Le lien avec "Ce qu'on dit au poète à propos de fleurs" a une importance réelle, puisque l'importance de la couleur bleue est précisément commune à ce poème, aux "Premières communions" et à "Voyelles". Et là, on ne fait pas dans ce qu'a déjà dit Gengoux, je ne crois pas, on se situe de toute façon à un autre niveau de réflexion.
Et ce que je ne veux pas oublier non plus, c'est que comme il y a vitraux et couleur jaune, je dirais que le poème "Les Pauvres à l'église" fait une allusion au poème "Le Vitrail" de Coppée qui est précisément dédicacé à Paul Verlaine.
Donc, ce qui m'intéresse au plan formel (comme ça plein de lecteurs renoncent à me lire sans attendre la partie sur les mots clefs plus bas), c'est le relevé des césures acrobatiques dans "Les Premières communions" (je mets un + pour identifier la césure) :

Vraiment, c'est bêtes, ces + églises des villages

Un noir grotesque dont + fermentent les souliers :

Les vieilles couleurs des + vitraux irréguliers.

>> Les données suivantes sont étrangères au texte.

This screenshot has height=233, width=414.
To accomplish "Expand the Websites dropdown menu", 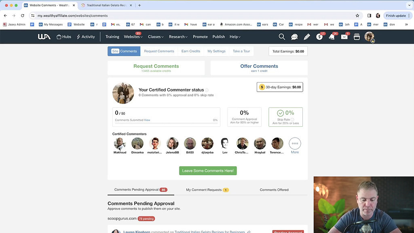I will [x=133, y=36].
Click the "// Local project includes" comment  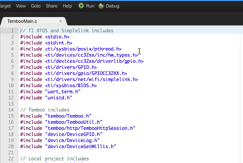[x=54, y=159]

Par un badigeon d'eau + bleue et de lait caillé :

Se gorgent de cire au + plancher ensoleillé.

Quelque enluminure où + les Josephs et les Marthes

Qui font du genre après + messe ou vêpres chantantes?

Mieux qu'à l'Eglise haute + aux funèbres rumeurs,

Adonaï !... - Dans les + terminaisons latines,

Qui s'est surpris autour + des célestes tuniques, (je relève cette césure non comme acrobatique, mais pour relever l'écho avec le vers 4 de "Voyelles")

[...] et s'abaisse
Le coeur, sous l'oeil des cieux + doux, en les devinant ;

Elle eut soif de la nuit + forte où le coeur qui saigne

Elle passa sa nuit + sainte dans des latrines.

Elle verra, sous les + tristesses du bonheur,

L'amant rêver au blanc + millions des Maries,

Parmi les Morts des eaux + nocturnes abreuvés ! (pas une césure si acrobatique, mais je voulais relever ce que j'appelle un pont "des eaux nocturnes").

Il me bonda jusqu'à + la gorge de dégoûts ! (Césure de "Force des choses" des Châtiments, reprise par Mendès dans Philoméla et Verlaine va précisément la décaler "jusqu+au coeur de son ourlet" dans le Sonnet du Trou du Cul").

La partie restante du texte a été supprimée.